Technological development and exposure to social media have contributed to this shift toward more liberal thought in Nigeria. Sports betting, in particular, is no longer an activity that individuals undertake behind closed doors and is now acceptable in society.

The law splits the games into two categories: The legal and illegal games. The legal games are lottery, land-based casino, and sports betting. Roulette, dice games, and non-skilled card games are illegal. The law regulates slot machine activity and only licensed operators can provide slot machine gambling. Money laundering activity is covered by the Money Laundering (Prohibition) Act, 2011.

==Online gambling==
Sports betting has been popular in Nigeria for several decades, but online sports betting wasn't that popular until the late 2000s. Today, though, Nigeria is home to more than 40 sports betting sites, with estimates indicating that close to 60 million Nigerians actively participate in sports betting. That's close to a third of Nigeria's population.

Online gambling in Nigeria is regulated by the Nigerian Lottery Commission. All bookmakers are required to obtain a license from the gaming commission before operating in Nigeria. Nigerian law does not mention online space and there is no restriction for the people to reach local or foreign gambling sites. Although Internet space is not mentioned exactly in the law, the companies are obliged to follow the regulations and laws as it is for the land-based casinos. All types of online games are available except those that are illegal.

Since the advent of online sports betting, Nigeria is now the second-largest online gambling market in the African continent, with projections indicating that soon, Nigeria will overtake South Africa and take the number position as the largest gambling market in Africa.

==Online gambling companies==
Nigeria is one of the most competitive markets in gambling in Africa. The size of the population and internet exposure of the residents creates the right conditions for online gambling companies to operate in. Some of the legal bookmakers available online in Nigeria include Bet9ja, 1960bet, Nairabet, Betfair, 9jaPredict, Betway, BetNigeria and others.

Unlike several decades back, when mobile phones were not prevalent, such isn't the case today. According to a recent report, Nigeria is home to more than 100 million internet users and about 169 cell phone customers.

As the number of mobile phone and internet users in the nation has climbed, so has the rate of sports betting. It is now possible to place bets instantaneously, and from anywhere.
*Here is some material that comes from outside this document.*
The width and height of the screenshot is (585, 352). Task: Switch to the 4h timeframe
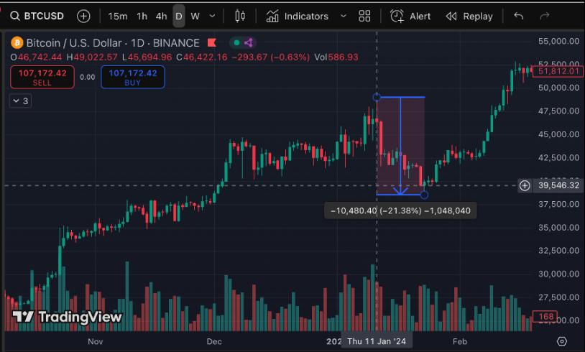tap(161, 16)
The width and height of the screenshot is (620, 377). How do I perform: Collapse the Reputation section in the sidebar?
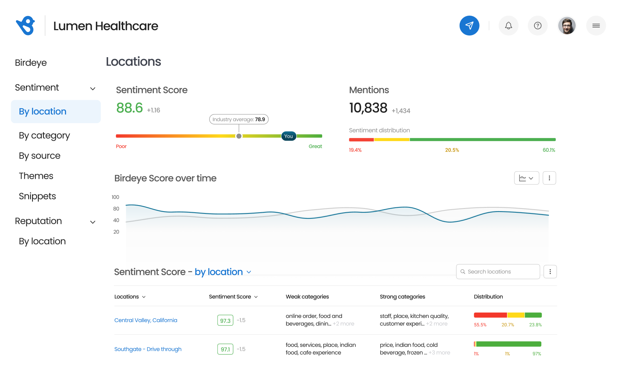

Nigeria's internet connectivity is impressive. Internet user penetration in Nigeria slightly increased between 2018 and 2022, from around 26% to 38%. With increased internet penetration and accessibility to affordable smartphones, sports betting in Nigeria is undoubtedly growing.

===Baba Ijebu===
Premier Lotto Limited popularly called Baba Ijebu is a gaming company that offers lotto services and betting in Nigeria. It is the oldest known Nigerian lotto game operator and was registered in 2001. Baba Ijebu offers over 20 different lotto games which include Diamond, Peoples, Bingo, MSP, Metro, International, Gold, 06, Jackpot, Lucky G, Clubmaster, Super, Tota, Mark 2, Vag, Enugu, Midweek, Fairchance, Fortune, Royal, Bonanza, King, National, Lucky. Baba Ijebu was founded by gaming magnate Sir Kensington Adebukunola Adebutu CON, KJW, FISM who is also its current CEO. In 2017 also, Baba Ijebu signed Quadri Aruna on a three-year endorsement deal worth $75,000.

==Gambling age==
The gambling age is defined by the law. People below the age of 18 cannot legally gamble.

==Payment gateways==
There is no obstacle when depositing money to foreign or local bookies, although betting limits exist as defined by respective individual bookmakers. Users deposit money using bank cards, e-wallets such as Skrill or Neteller, and most recently USSD services. There is no legal restriction or service blocking.

== Youth and social impact ==
Research suggests that sports betting in Nigeria is especially popular among young adults, many of whom view it as both entertainment and a possible source of income. This has raised debates about its cultural and economic effects, as well as the potential risks of problem gambling.